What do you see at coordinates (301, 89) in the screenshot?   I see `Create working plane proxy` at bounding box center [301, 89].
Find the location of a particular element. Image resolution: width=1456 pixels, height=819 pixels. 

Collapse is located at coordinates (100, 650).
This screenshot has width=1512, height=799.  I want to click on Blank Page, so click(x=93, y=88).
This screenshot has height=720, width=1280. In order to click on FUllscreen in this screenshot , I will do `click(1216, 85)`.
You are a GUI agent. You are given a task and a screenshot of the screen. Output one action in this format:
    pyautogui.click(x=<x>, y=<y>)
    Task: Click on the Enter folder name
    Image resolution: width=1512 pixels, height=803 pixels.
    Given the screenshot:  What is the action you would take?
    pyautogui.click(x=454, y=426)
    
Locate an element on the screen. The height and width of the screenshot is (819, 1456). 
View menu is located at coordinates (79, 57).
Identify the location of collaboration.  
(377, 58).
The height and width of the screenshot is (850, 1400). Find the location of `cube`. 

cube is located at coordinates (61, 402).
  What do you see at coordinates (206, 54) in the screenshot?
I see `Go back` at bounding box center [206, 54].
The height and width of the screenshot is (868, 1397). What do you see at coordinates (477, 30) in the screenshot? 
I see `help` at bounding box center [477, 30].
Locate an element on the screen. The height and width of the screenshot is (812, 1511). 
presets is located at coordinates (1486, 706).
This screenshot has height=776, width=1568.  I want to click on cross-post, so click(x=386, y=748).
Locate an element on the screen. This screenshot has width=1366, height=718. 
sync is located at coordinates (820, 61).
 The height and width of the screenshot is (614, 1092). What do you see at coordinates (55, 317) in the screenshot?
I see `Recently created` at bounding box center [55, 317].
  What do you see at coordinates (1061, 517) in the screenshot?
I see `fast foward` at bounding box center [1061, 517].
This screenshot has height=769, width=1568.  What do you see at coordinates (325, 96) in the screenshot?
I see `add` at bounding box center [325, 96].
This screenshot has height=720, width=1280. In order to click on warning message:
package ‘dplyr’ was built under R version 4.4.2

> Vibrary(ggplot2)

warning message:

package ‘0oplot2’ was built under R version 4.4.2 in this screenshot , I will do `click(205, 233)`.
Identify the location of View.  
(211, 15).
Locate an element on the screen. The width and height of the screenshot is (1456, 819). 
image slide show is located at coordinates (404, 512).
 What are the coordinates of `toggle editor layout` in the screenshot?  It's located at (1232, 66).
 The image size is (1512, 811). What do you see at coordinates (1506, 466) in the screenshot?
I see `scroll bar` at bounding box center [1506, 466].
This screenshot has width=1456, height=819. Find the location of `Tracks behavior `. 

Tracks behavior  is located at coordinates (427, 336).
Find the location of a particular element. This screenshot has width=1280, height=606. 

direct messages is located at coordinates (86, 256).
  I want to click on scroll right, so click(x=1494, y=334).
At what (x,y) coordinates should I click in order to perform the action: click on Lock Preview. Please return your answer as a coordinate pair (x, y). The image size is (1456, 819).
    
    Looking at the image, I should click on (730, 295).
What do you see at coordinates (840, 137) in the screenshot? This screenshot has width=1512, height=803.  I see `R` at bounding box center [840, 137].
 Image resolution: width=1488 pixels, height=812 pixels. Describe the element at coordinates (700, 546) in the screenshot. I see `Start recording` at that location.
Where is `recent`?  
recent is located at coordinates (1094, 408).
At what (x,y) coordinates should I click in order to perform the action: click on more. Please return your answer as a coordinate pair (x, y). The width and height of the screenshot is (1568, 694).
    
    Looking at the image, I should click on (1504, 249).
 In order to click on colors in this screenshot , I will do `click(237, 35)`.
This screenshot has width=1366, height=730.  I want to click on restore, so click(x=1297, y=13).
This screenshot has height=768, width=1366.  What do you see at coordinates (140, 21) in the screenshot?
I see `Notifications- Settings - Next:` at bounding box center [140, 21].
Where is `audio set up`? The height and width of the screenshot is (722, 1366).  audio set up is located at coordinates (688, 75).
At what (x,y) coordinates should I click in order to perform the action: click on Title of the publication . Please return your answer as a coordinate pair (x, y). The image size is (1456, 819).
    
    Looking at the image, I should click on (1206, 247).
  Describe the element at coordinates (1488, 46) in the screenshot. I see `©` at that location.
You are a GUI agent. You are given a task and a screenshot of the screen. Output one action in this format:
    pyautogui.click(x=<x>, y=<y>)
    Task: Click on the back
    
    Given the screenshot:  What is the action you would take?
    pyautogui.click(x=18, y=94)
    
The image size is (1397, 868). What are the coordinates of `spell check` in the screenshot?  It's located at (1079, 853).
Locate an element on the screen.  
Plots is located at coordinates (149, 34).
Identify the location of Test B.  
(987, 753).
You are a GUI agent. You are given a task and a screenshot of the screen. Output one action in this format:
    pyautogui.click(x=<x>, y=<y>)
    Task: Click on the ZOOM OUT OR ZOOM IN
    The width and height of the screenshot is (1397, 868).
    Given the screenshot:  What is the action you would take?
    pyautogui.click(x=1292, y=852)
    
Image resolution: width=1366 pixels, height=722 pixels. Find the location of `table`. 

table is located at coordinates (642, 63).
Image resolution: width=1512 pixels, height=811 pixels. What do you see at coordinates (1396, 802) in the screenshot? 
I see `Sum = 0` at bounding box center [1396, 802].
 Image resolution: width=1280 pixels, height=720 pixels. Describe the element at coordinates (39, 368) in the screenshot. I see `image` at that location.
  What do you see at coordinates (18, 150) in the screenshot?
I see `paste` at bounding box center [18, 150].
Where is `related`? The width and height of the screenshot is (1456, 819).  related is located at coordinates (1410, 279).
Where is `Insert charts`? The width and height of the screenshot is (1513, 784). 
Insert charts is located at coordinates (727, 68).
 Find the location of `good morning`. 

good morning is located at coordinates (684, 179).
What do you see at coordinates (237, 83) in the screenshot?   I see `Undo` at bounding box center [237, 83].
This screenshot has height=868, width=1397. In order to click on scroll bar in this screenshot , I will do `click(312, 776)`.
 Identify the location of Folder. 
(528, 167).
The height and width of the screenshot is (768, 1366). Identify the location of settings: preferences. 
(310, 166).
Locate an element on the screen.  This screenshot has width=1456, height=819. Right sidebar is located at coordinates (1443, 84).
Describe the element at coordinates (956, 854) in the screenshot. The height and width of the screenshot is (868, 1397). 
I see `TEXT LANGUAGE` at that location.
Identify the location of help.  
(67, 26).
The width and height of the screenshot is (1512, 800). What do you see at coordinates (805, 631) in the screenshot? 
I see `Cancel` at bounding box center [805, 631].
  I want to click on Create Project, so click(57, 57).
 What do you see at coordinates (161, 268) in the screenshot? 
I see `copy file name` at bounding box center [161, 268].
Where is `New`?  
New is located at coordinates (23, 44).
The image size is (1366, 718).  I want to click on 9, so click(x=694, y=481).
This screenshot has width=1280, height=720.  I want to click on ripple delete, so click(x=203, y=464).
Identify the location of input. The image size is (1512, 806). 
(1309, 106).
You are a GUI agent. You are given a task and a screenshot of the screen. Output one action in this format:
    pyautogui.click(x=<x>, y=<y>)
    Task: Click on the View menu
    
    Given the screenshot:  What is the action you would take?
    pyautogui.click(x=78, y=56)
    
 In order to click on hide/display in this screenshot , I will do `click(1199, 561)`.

**Exercise instructions**
Please reproduce all of the items above word for word, leaving nothing out and changing nothing.

**Final result**
What do you see at coordinates (301, 89) in the screenshot?   I see `Create working plane proxy` at bounding box center [301, 89].
Find the location of a particular element. Image resolution: width=1456 pixels, height=819 pixels. 

Collapse is located at coordinates (100, 650).
This screenshot has width=1512, height=799.  I want to click on Blank Page, so click(x=93, y=88).
This screenshot has height=720, width=1280. In order to click on FUllscreen in this screenshot , I will do `click(1216, 85)`.
You are a GUI agent. You are given a task and a screenshot of the screen. Output one action in this format:
    pyautogui.click(x=<x>, y=<y>)
    Task: Click on the Enter folder name
    Image resolution: width=1512 pixels, height=803 pixels.
    Given the screenshot:  What is the action you would take?
    pyautogui.click(x=454, y=426)
    
Locate an element on the screen. The height and width of the screenshot is (819, 1456). 
View menu is located at coordinates (79, 57).
Identify the location of collaboration.  
(377, 58).
The height and width of the screenshot is (850, 1400). Find the location of `cube`. 

cube is located at coordinates (61, 402).
  What do you see at coordinates (206, 54) in the screenshot?
I see `Go back` at bounding box center [206, 54].
The height and width of the screenshot is (868, 1397). What do you see at coordinates (477, 30) in the screenshot? 
I see `help` at bounding box center [477, 30].
Locate an element on the screen. The height and width of the screenshot is (812, 1511). 
presets is located at coordinates (1486, 706).
This screenshot has height=776, width=1568.  I want to click on cross-post, so click(x=386, y=748).
Locate an element on the screen. This screenshot has width=1366, height=718. 
sync is located at coordinates (820, 61).
 The height and width of the screenshot is (614, 1092). What do you see at coordinates (55, 317) in the screenshot?
I see `Recently created` at bounding box center [55, 317].
  What do you see at coordinates (1061, 517) in the screenshot?
I see `fast foward` at bounding box center [1061, 517].
This screenshot has height=769, width=1568.  What do you see at coordinates (325, 96) in the screenshot?
I see `add` at bounding box center [325, 96].
This screenshot has height=720, width=1280. In order to click on warning message:
package ‘dplyr’ was built under R version 4.4.2

> Vibrary(ggplot2)

warning message:

package ‘0oplot2’ was built under R version 4.4.2 in this screenshot , I will do `click(205, 233)`.
Identify the location of View.  
(211, 15).
Locate an element on the screen. The width and height of the screenshot is (1456, 819). 
image slide show is located at coordinates (404, 512).
 What are the coordinates of `toggle editor layout` in the screenshot?  It's located at (1232, 66).
 The image size is (1512, 811). What do you see at coordinates (1506, 466) in the screenshot?
I see `scroll bar` at bounding box center [1506, 466].
This screenshot has width=1456, height=819. Find the location of `Tracks behavior `. 

Tracks behavior  is located at coordinates (427, 336).
Find the location of a particular element. This screenshot has width=1280, height=606. 

direct messages is located at coordinates (86, 256).
  I want to click on scroll right, so click(x=1494, y=334).
At what (x,y) coordinates should I click in order to perform the action: click on Lock Preview. Please return your answer as a coordinate pair (x, y). The image size is (1456, 819).
    
    Looking at the image, I should click on (730, 295).
What do you see at coordinates (840, 137) in the screenshot? This screenshot has width=1512, height=803.  I see `R` at bounding box center [840, 137].
 Image resolution: width=1488 pixels, height=812 pixels. Describe the element at coordinates (700, 546) in the screenshot. I see `Start recording` at that location.
Where is `recent`?  
recent is located at coordinates (1094, 408).
At what (x,y) coordinates should I click in order to perform the action: click on more. Please return your answer as a coordinate pair (x, y). The width and height of the screenshot is (1568, 694).
    
    Looking at the image, I should click on (1504, 249).
 In order to click on colors in this screenshot , I will do `click(237, 35)`.
This screenshot has width=1366, height=730.  I want to click on restore, so click(x=1297, y=13).
This screenshot has height=768, width=1366.  What do you see at coordinates (140, 21) in the screenshot?
I see `Notifications- Settings - Next:` at bounding box center [140, 21].
Where is `audio set up`? The height and width of the screenshot is (722, 1366).  audio set up is located at coordinates (688, 75).
At what (x,y) coordinates should I click in order to perform the action: click on Title of the publication . Please return your answer as a coordinate pair (x, y). The image size is (1456, 819).
    
    Looking at the image, I should click on (1206, 247).
  Describe the element at coordinates (1488, 46) in the screenshot. I see `©` at that location.
You are a GUI agent. You are given a task and a screenshot of the screen. Output one action in this format:
    pyautogui.click(x=<x>, y=<y>)
    Task: Click on the back
    
    Given the screenshot:  What is the action you would take?
    pyautogui.click(x=18, y=94)
    
The image size is (1397, 868). What are the coordinates of `spell check` in the screenshot?  It's located at (1079, 853).
Locate an element on the screen.  
Plots is located at coordinates (149, 34).
Identify the location of Test B.  
(987, 753).
You are a GUI agent. You are given a task and a screenshot of the screen. Output one action in this format:
    pyautogui.click(x=<x>, y=<y>)
    Task: Click on the ZOOM OUT OR ZOOM IN
    The width and height of the screenshot is (1397, 868).
    Given the screenshot:  What is the action you would take?
    pyautogui.click(x=1292, y=852)
    
Image resolution: width=1366 pixels, height=722 pixels. Find the location of `table`. 

table is located at coordinates (642, 63).
Image resolution: width=1512 pixels, height=811 pixels. What do you see at coordinates (1396, 802) in the screenshot? 
I see `Sum = 0` at bounding box center [1396, 802].
 Image resolution: width=1280 pixels, height=720 pixels. Describe the element at coordinates (39, 368) in the screenshot. I see `image` at that location.
  What do you see at coordinates (18, 150) in the screenshot?
I see `paste` at bounding box center [18, 150].
Where is `related`? The width and height of the screenshot is (1456, 819).  related is located at coordinates (1410, 279).
Where is `Insert charts`? The width and height of the screenshot is (1513, 784). 
Insert charts is located at coordinates (727, 68).
 Find the location of `good morning`. 

good morning is located at coordinates (684, 179).
What do you see at coordinates (237, 83) in the screenshot?   I see `Undo` at bounding box center [237, 83].
This screenshot has height=868, width=1397. In order to click on scroll bar in this screenshot , I will do `click(312, 776)`.
 Identify the location of Folder. 
(528, 167).
The height and width of the screenshot is (768, 1366). Identify the location of settings: preferences. 
(310, 166).
Locate an element on the screen.  This screenshot has width=1456, height=819. Right sidebar is located at coordinates (1443, 84).
Describe the element at coordinates (956, 854) in the screenshot. The height and width of the screenshot is (868, 1397). 
I see `TEXT LANGUAGE` at that location.
Identify the location of help.  
(67, 26).
The width and height of the screenshot is (1512, 800). What do you see at coordinates (805, 631) in the screenshot? 
I see `Cancel` at bounding box center [805, 631].
  I want to click on Create Project, so click(57, 57).
 What do you see at coordinates (161, 268) in the screenshot? 
I see `copy file name` at bounding box center [161, 268].
Where is `New`?  
New is located at coordinates (23, 44).
The image size is (1366, 718).  I want to click on 9, so click(x=694, y=481).
This screenshot has width=1280, height=720.  I want to click on ripple delete, so click(x=203, y=464).
Identify the location of input. The image size is (1512, 806). 
(1309, 106).
You are a GUI agent. You are given a task and a screenshot of the screen. Output one action in this format:
    pyautogui.click(x=<x>, y=<y>)
    Task: Click on the View menu
    
    Given the screenshot:  What is the action you would take?
    pyautogui.click(x=78, y=56)
    
 In order to click on hide/display in this screenshot , I will do `click(1199, 561)`.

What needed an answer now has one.